Against this backdrop of a suppression of Palestinian development in Area C, the Palestinian population has almost doubled since the Oslo Accords saw the West Bank divided in 1995, leaving the remaining land reserves in the Palestinian-governed parts of the West Bank insufficient. Of that land that does remain in Areas A and B, even land better suited for agriculture has been used up for new housing, a symptom of the growing shortage. In East Jerusalem, the existence of a Palestinian housing crisis is abundantly clear, with an annual deficit of 1500 residential units for Palestinians resulting in constant illegal construction works. With last year having the second-highest number of demolitions in East Jerusalem since 2000, it is a very real threat hanging over Palestinian families. And whereas when the authorities do occasionally demolish the homes of Israeli settlers for lack of permits, those illegal settlers are often compensated handsomely, as with the Amona and Netiv Ha’avot outposts, while Palestinians can expect nothing.
These statistics attest to an abject policy failure at best, and at worst, when regarded besides the evidence (Netanyahu: “we are building and we will continue to build”) that the Israeli administration is keen to grant new planning permission for Israeli settlements, they point to a grave injustice. Attempts to justify the policy have become more untenable, with one right-wing Israeli Member of the Knesset (Israel’s parliament) labelling unauthorised Palestinian attempts to build as “construction terror”. Such a tactic is increasingly familiar, with nonviolent Boycott, Divestment and Sanctions (BDS) activism labelled “terrorism” and Palestinian attempts to challenge the Israeli State through international litigation as “lawfare”. The designation of all nonviolent forms of Palestinian protest or opposition as “terrorism” is creating a hopeless situation in which actual terrorism will thrive. In fact, unlawful construction only ‘terrorises’ those seeking total Jewish settlement of Area C. Take the example of Umm Al-Khair, a tiny Bedouin village, on privately-owned Bedouin land, in which almost every building is under threat of demolition. Who are the residents terrorising, by clinging on to their own land there and surviving in “ramshackle” and, yes, illegal structures? Metres away stands the illegal Israeli settlement of Carmel, which resembles “ city”, and where the chickens on the poultry farm receive more water and electricity than the Bedouins. Consider then, what is really meant by “construction terror”.

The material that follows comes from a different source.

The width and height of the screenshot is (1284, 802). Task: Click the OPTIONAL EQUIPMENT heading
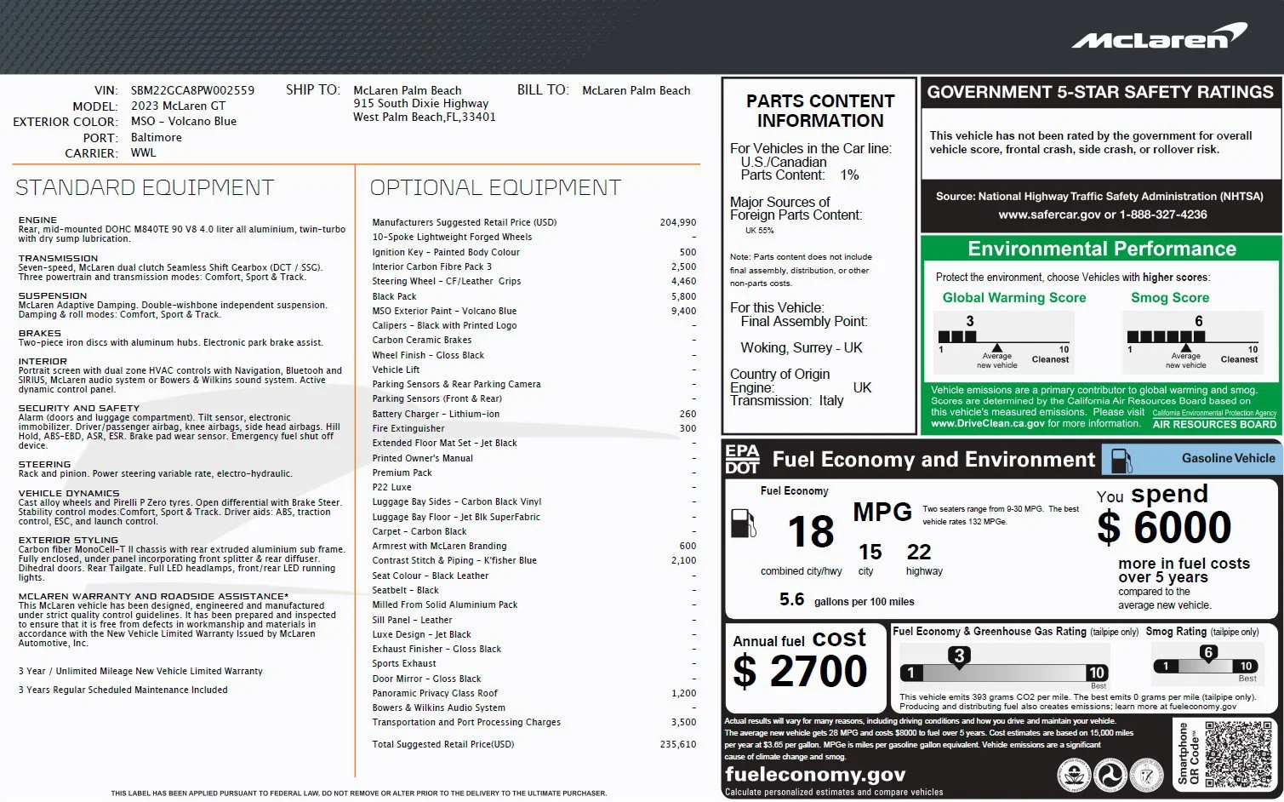click(495, 187)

To return to the young Yachad activists. We are largely drawn from positions of leadership in various Jewish community youth groups, and our aim, through the various campaigns we have organised, is to campaign and raise support for human rights, an end to the occupation of Palestinian land and people, and the coexistence of a just, pluralistic Israel and a just, independent Palestine. The demolition issue is only one component of this complex conflict, but it is one which seems particularly malicious, dehumanising, and destabilising in the quest for peace. To create the minimal good faith that is needed to build solutions to the conflict and rectify the dire situation of many of its actors, people should say #DontSettleForThis and take action to end the demolitions.